== Extracted entries

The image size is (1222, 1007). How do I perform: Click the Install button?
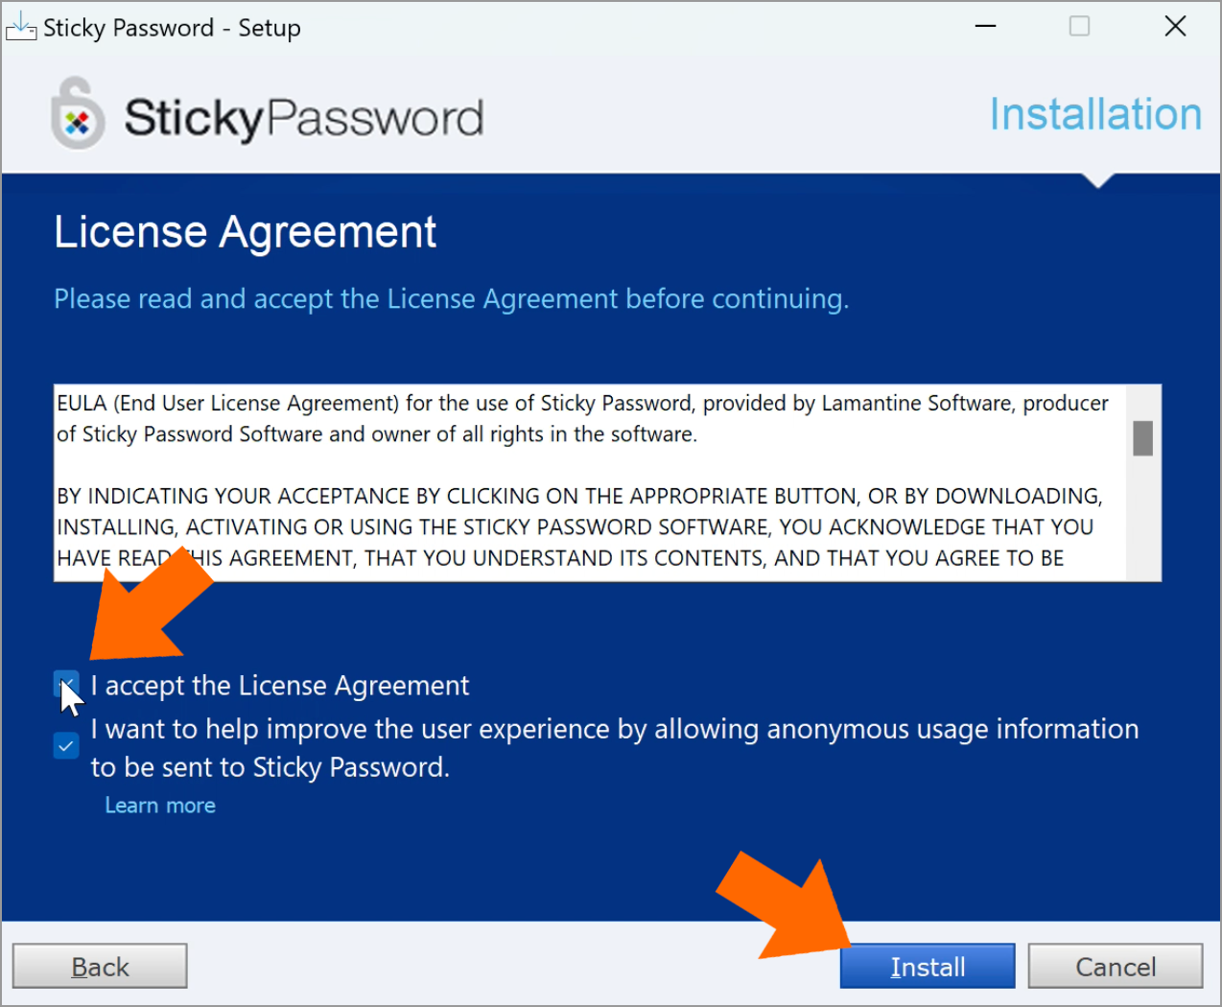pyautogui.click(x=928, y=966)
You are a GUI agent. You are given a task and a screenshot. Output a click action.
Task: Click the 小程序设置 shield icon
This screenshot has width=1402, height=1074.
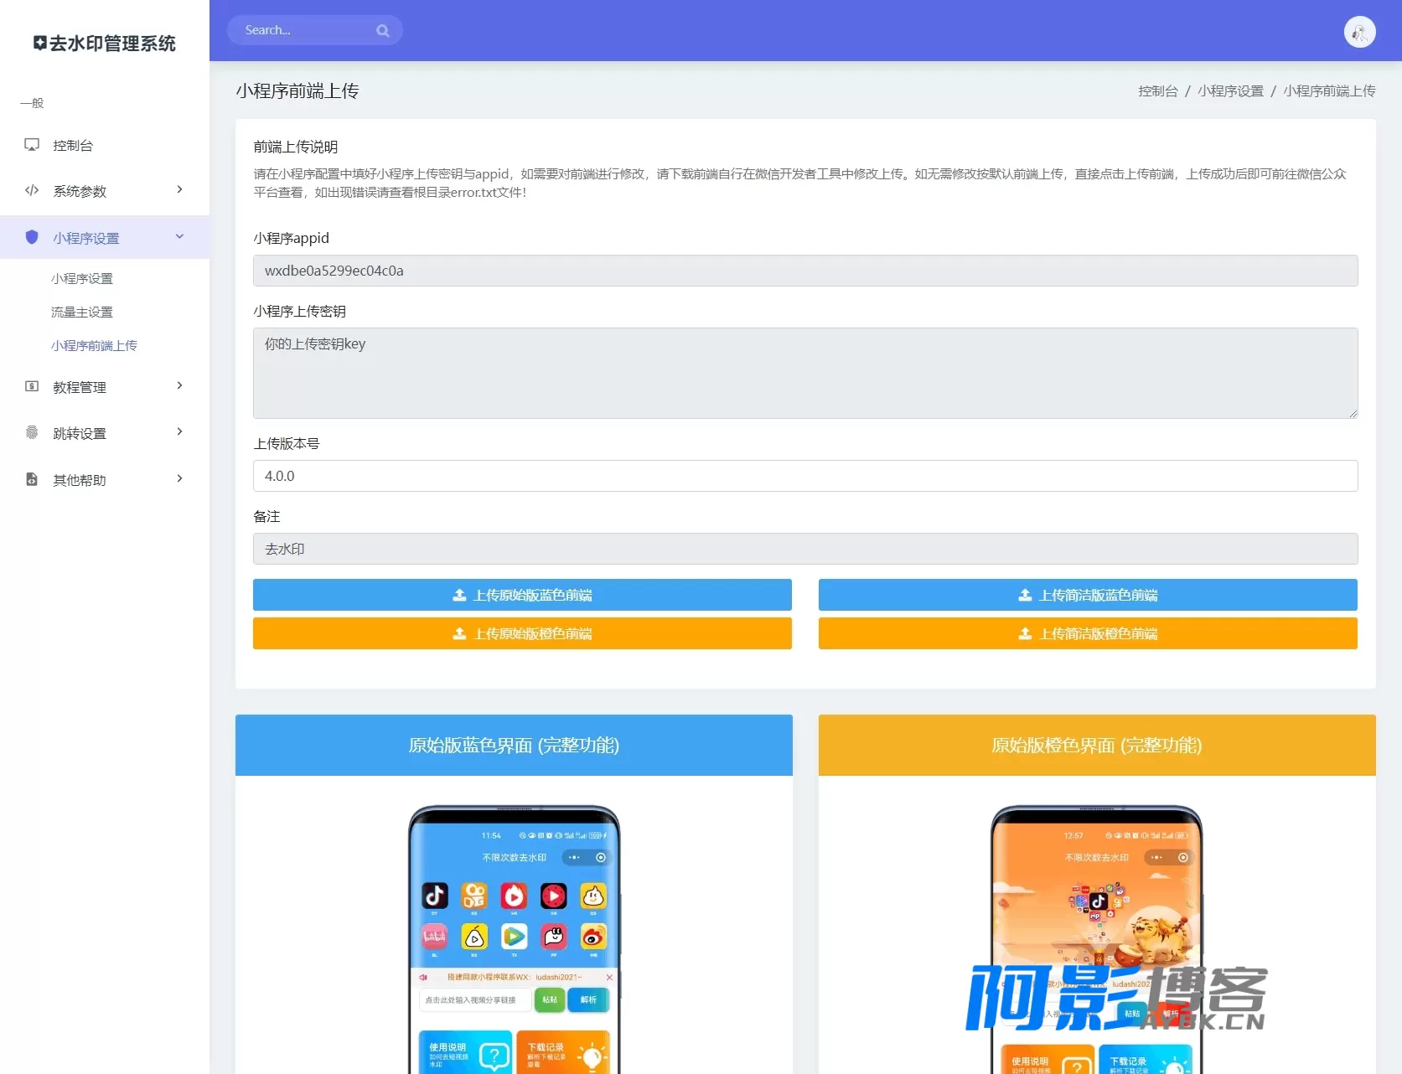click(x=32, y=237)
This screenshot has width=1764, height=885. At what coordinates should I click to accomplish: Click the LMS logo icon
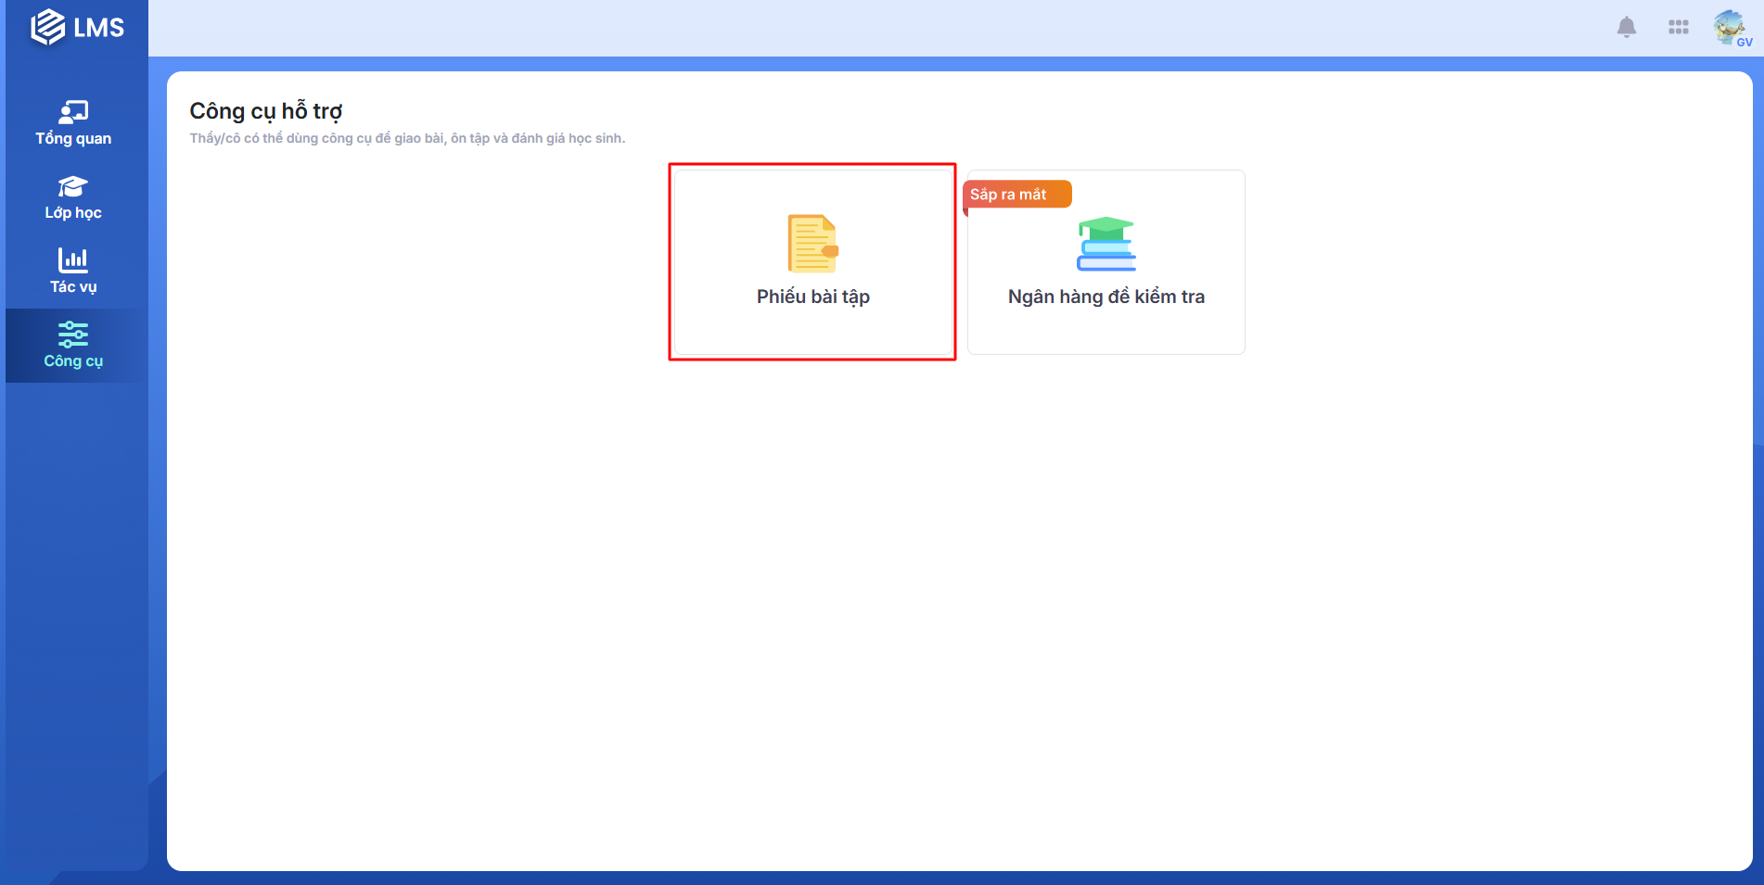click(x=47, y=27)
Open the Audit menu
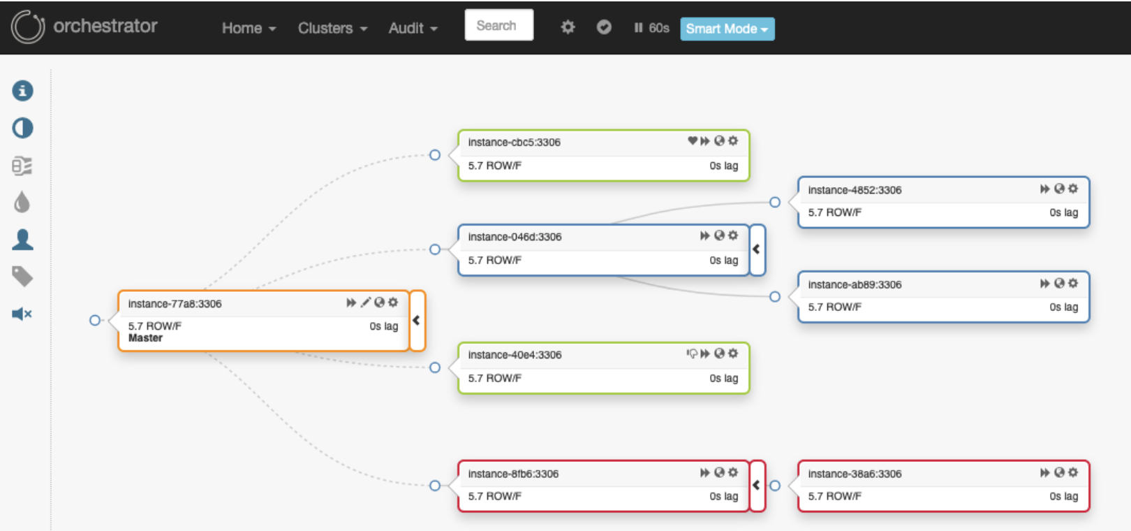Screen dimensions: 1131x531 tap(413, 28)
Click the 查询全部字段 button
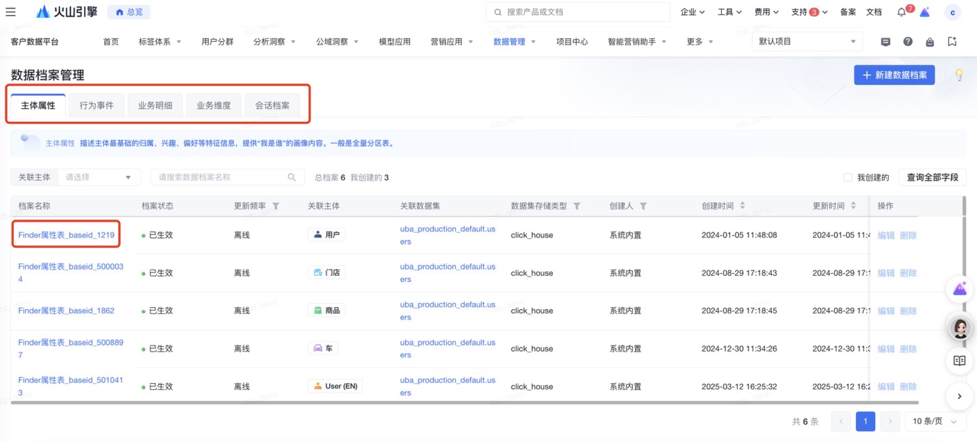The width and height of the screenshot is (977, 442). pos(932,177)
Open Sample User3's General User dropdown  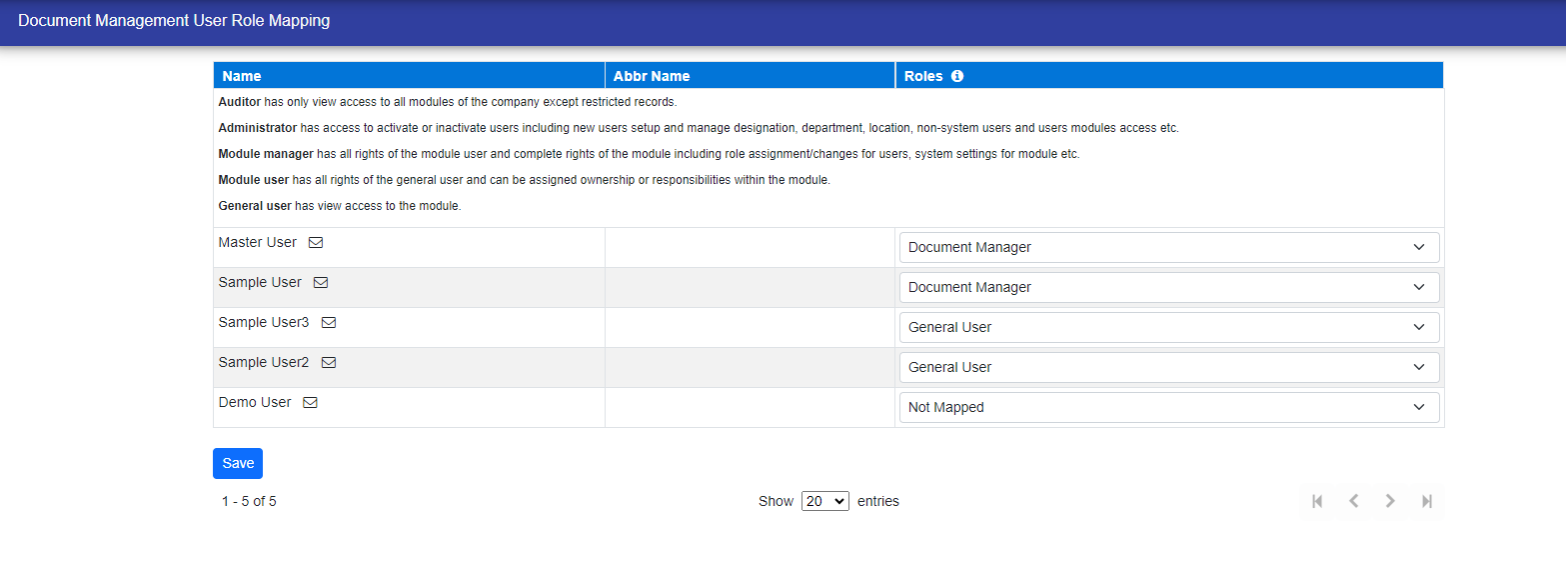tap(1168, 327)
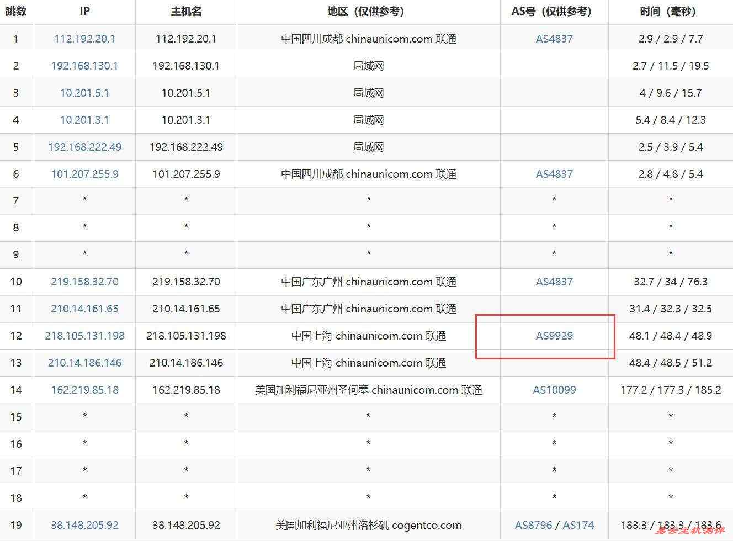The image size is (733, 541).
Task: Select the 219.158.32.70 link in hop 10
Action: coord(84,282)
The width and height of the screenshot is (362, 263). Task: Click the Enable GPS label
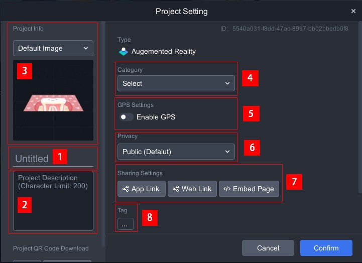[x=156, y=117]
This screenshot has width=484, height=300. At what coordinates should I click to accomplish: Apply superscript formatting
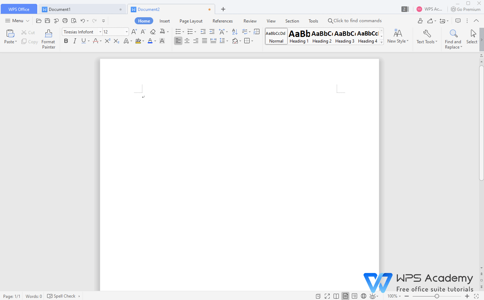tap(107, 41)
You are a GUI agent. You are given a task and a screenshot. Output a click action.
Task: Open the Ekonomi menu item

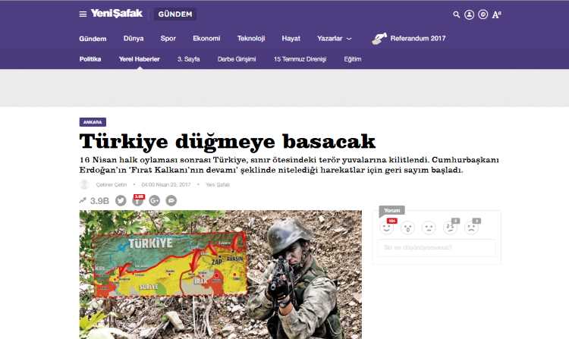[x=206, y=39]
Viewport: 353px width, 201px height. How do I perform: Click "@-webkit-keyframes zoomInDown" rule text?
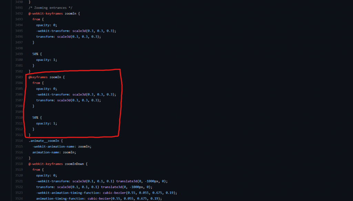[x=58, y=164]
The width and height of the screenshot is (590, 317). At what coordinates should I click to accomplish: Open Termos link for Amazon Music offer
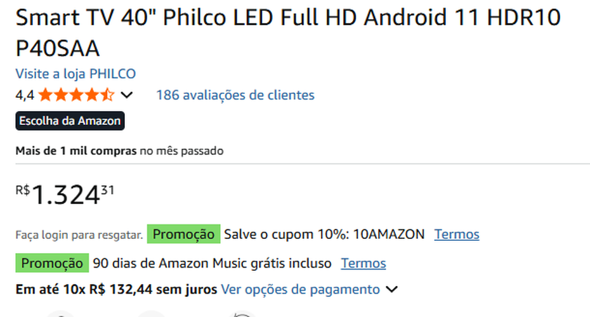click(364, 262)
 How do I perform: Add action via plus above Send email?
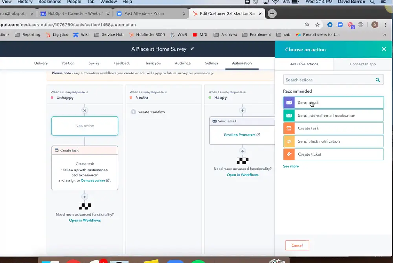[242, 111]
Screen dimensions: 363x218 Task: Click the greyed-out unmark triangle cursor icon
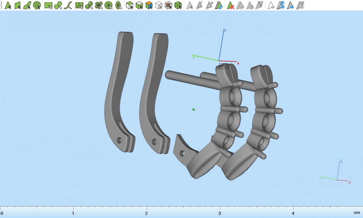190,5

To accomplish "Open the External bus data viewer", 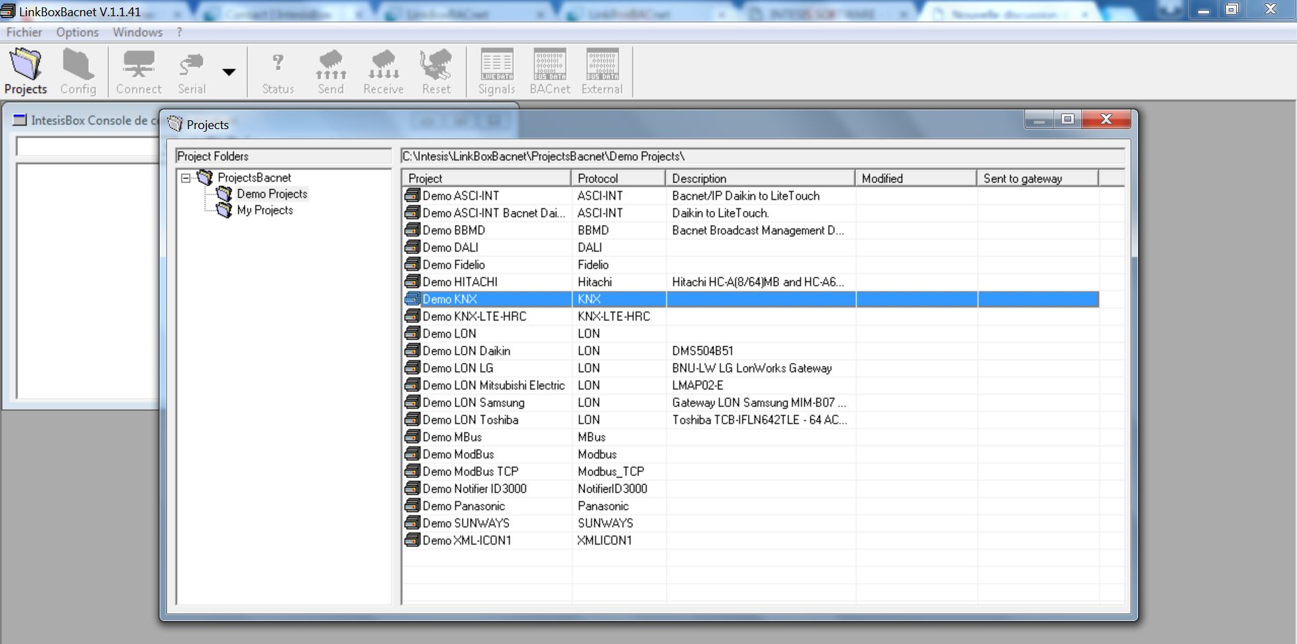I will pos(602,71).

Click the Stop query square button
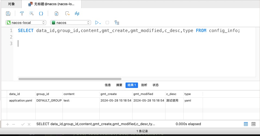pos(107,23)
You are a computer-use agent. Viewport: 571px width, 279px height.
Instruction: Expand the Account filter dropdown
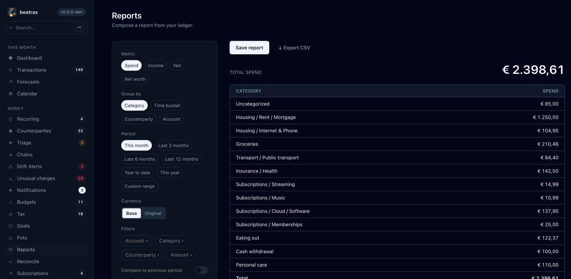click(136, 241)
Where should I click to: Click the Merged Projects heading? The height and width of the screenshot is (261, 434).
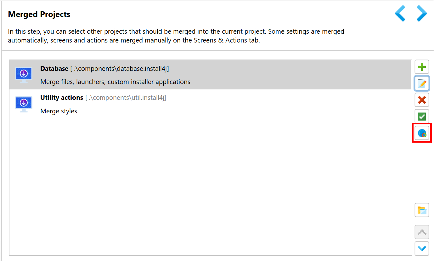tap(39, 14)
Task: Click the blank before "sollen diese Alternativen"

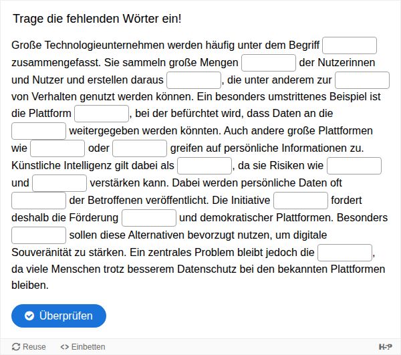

====

§ Work order
No picture is to be included when the lines from the one containing "Click the Stop query square button" through the end of the material above are output exactly; nothing else is written.

§ Result
Click the Stop query square button
pos(107,23)
You are a computer-use agent. Viewport: 571px width, 279px height.
Instruction: Expand the Account filter dropdown
click(136, 241)
Where should I click to: Click the Merged Projects heading? The height and width of the screenshot is (261, 434).
tap(39, 14)
Task: Click the blank before "sollen diese Alternativen"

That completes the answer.